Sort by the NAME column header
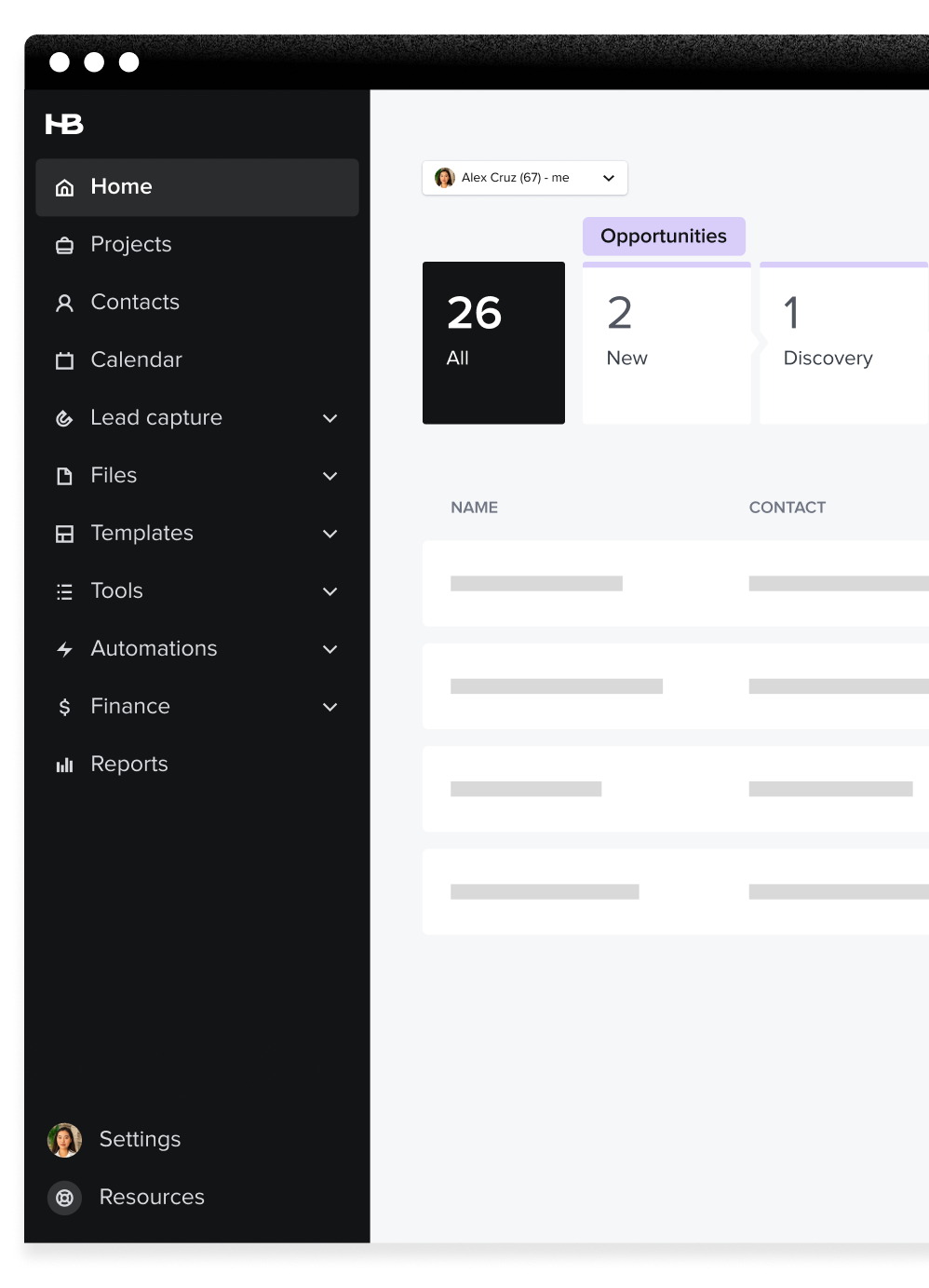Screen dimensions: 929x1288 474,508
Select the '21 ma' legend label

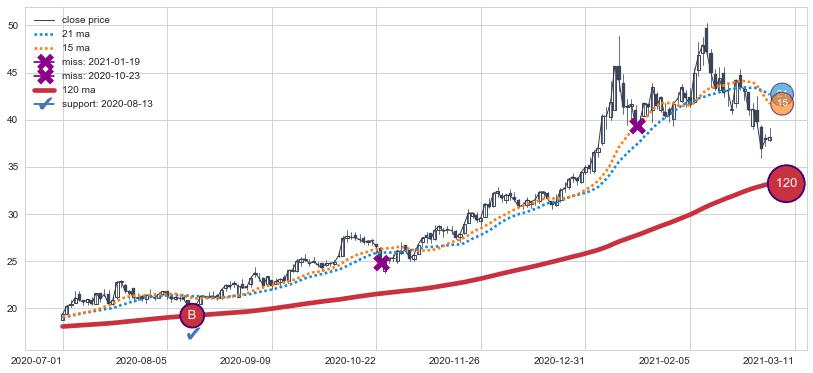point(72,34)
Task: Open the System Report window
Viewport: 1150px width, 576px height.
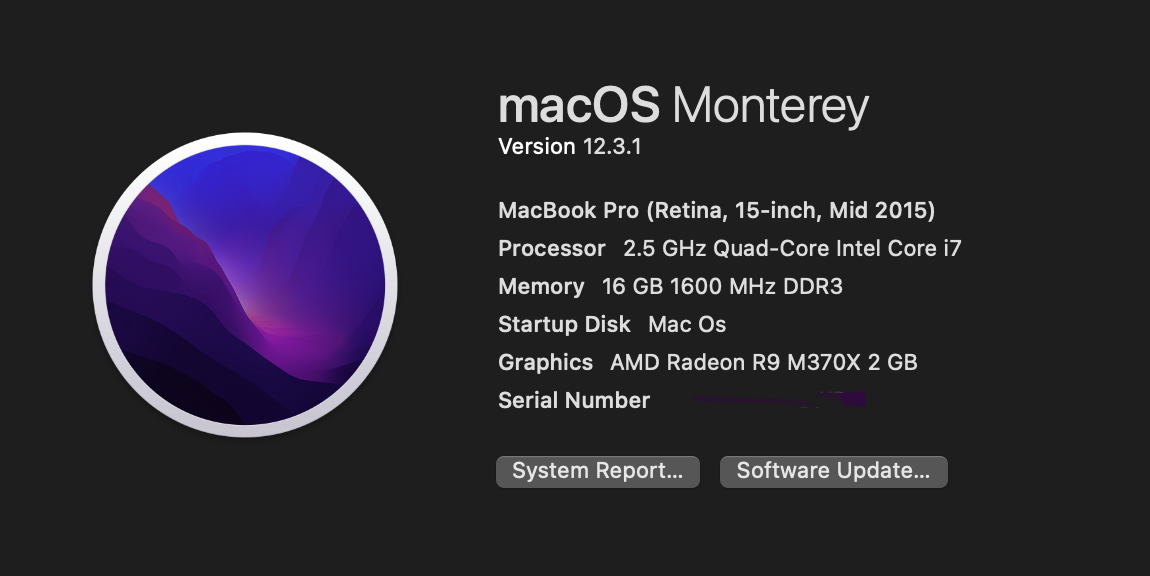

——————

## Task
All of the lines above should be copied exactly, apart from the pictures.

## Solution to this task
Sort by the NAME column header
Screen dimensions: 929x1288 474,508
Select the '21 ma' legend label

point(72,34)
Task: Open the System Report window
Viewport: 1150px width, 576px height.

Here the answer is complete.